Mosquitoes will hatch later thanks to cold spring weather

As freezing temperatures are finally leaving the Twin Cities, this spring has felt more like an extended winter for many. But a bonus to the extended cold weather will be a delayed start to experiencing mosquitoes, according to the Metropolitan Mosquito Control District.

Mosquito larvae develop in standing water, and when the water temperatures are cold their life cycle slows down while they remain in the larval stage longer. 

In mid-summer when water temperatures are warmer the life cycle for a common floodwater mosquito would have them in the water for about a week - four to six days as larvae and one to two days as pupae before emerging as an adult mosquito. 

The Metropolitan Mosquito Control District (MMCD) tracks days that are around 40 degrees Fahrenheit to get an estimate of when people can expect mosquitoes to emerge

Based on estimates, the MMCD says Minnesotans will likely begin seeing mosquitoes in noticeable numbers around the end of May and early June.

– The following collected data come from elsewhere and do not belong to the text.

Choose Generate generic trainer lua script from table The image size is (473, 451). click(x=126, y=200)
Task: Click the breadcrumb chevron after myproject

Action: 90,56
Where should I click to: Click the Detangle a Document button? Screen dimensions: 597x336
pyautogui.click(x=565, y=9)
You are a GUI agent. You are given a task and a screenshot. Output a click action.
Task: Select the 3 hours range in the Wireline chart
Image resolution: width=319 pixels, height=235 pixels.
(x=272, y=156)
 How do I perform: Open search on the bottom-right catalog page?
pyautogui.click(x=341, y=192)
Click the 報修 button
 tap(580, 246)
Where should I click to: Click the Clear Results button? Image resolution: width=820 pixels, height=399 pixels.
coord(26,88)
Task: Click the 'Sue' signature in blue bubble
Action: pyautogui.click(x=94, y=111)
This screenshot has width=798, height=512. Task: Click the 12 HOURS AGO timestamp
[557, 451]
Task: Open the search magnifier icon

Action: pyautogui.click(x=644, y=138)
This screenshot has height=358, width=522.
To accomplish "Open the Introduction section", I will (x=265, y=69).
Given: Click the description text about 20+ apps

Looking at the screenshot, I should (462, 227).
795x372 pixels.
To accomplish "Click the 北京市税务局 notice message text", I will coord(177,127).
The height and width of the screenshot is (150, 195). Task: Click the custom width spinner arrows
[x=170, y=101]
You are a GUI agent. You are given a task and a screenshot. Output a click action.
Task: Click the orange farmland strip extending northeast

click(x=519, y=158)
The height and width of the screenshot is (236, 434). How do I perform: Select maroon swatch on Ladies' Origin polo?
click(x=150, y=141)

The summer of 2021 was an unusually dry year with most of Minnesota in drought conditions. However, weekly mosquito numbers exceeded the 10-year average in August still

According to the National Weather Service, 2022 is likely to be another dry year with precipitation predicted to be below average for most of the state during June, July and August. If the prediction holds true, another low year for mosquitoes overall could be due.

Even in drier years, mosquitoes that can carry harmful diseases may still be present in Minnesota – 2021 had some of the lowest overall mosquito numbers overall in a decade, but instances of West Nile virus were higher than in 2020 and 2019. 

Unfortunately, ticks aren't dependent on rain and will be present regardless of rainfall and temperatures.